Reports: B6

46344-B6 Carbanion Intermediates in Proton-Transfer Reactions Between Carbon Acids and Alkoxides

Vincent DeTuri, Ithaca College

The computational investigation has undergone significant modification.  Our previous computational methods at the B3LYP/6-31+G(d,p) level in the gas phase and modeling bulk solvent effects using the IEFPCM method implemented in Gaussian03W at the same level were not reproducing known experimental results.  Initially, it appeared when modeling the proton exchange reactions between methoxide in methanol with pentafluorobenzene, C6H5CHClCF3, C6H5CH(CF3)2, and 9-phenylfluorene using a purely bulk solvent model was the problem.  We then added solvating methanol molecules and switched to a smaller proton donor, CHCl3, treating the system with both implicit and bulk solvent effects.  This also did not reproduce experimental results.
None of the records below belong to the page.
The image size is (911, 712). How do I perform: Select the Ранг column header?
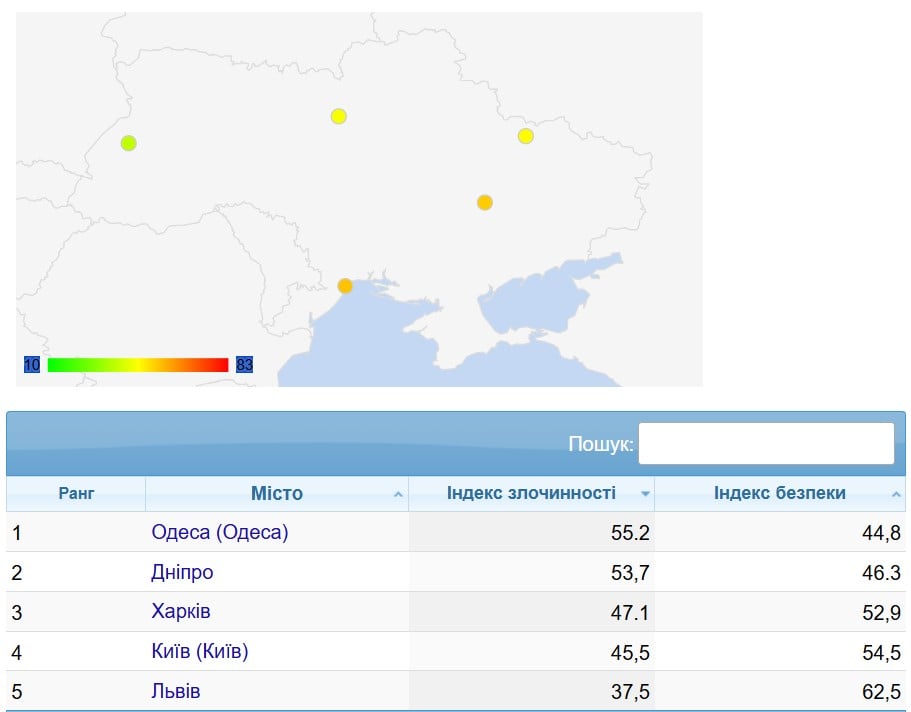(x=77, y=493)
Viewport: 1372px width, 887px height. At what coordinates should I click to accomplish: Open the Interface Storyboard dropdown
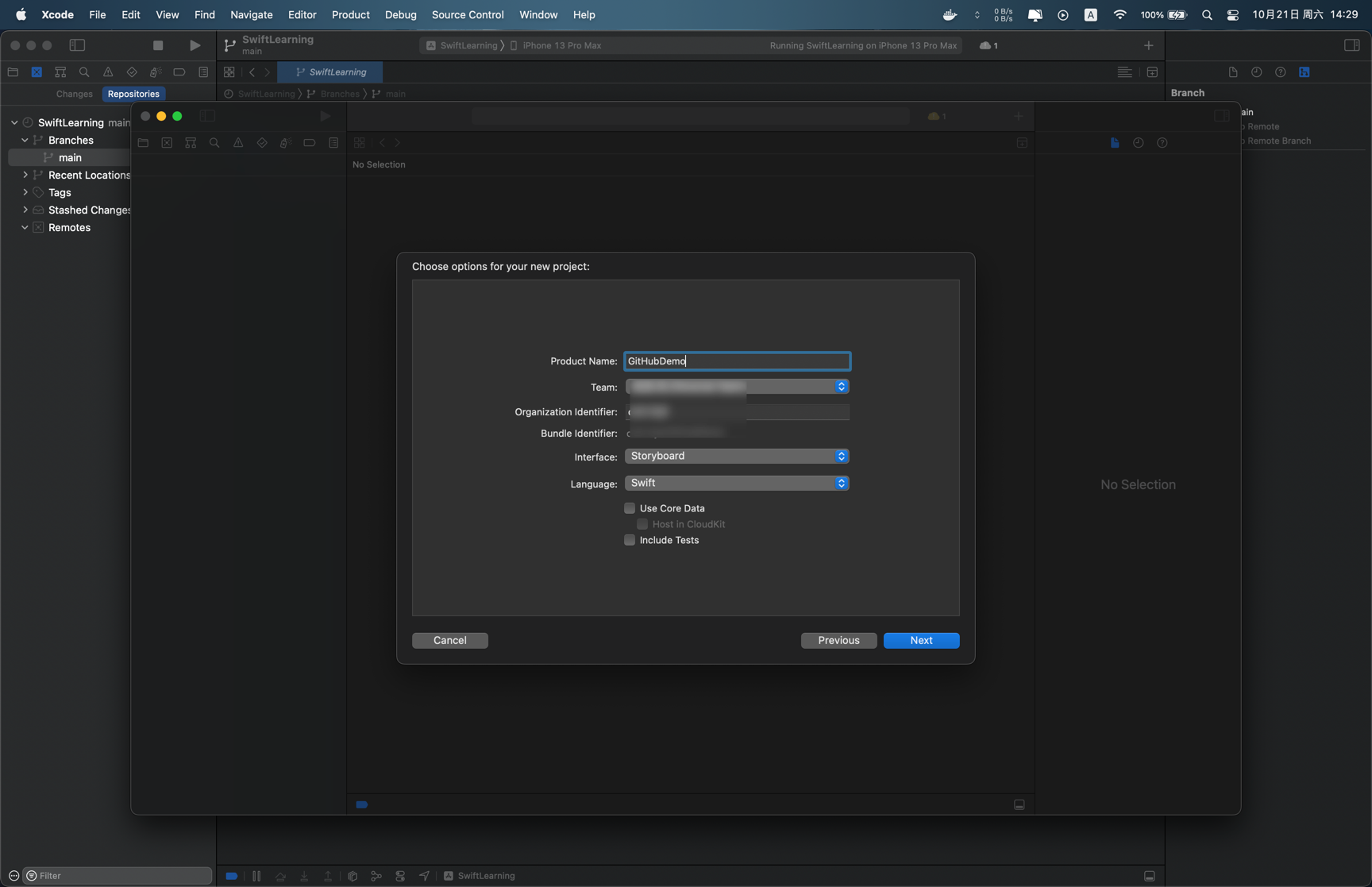pos(736,456)
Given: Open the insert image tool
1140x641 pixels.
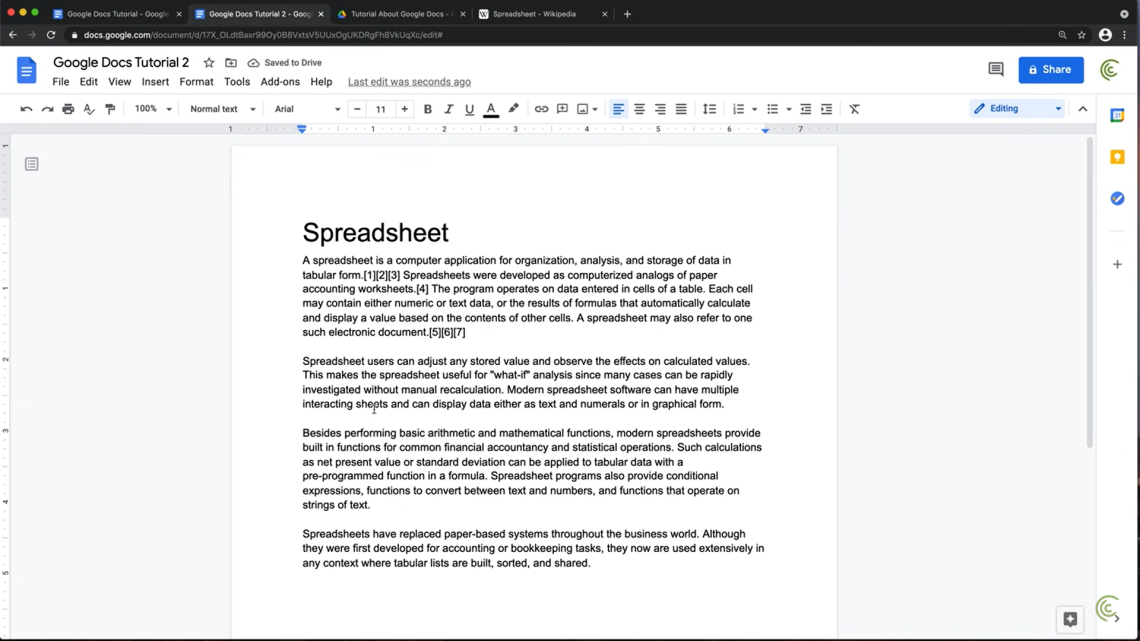Looking at the screenshot, I should (x=584, y=109).
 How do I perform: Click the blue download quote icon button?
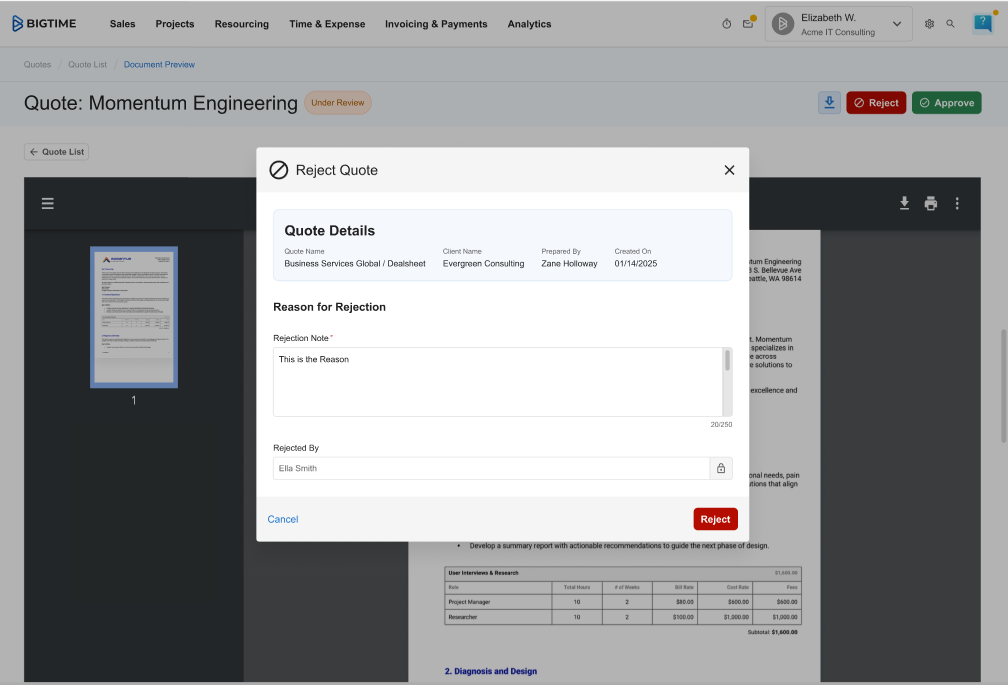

In the Fall 2008 I "retooled" my computational lab to run Linux on all computers and switched to the latest versions of GAMESS and GAMESSPlus.  We are currently modeling our systems with the a better DFT method, M06-2X to account for hydrogen bonding effects and using a fragment molecular orbital methods and effective fragment potentials to treat implicit solvent effects.  We began investigating treatment of bulk solvent effects using SM8 which was an improvement over PCM models. 

During the past year my research group has been exploring using EFP and FMO solvent models in the GAMESS package.  These are showing the most promise in getting reasonable agreement between computational results and known experimental values.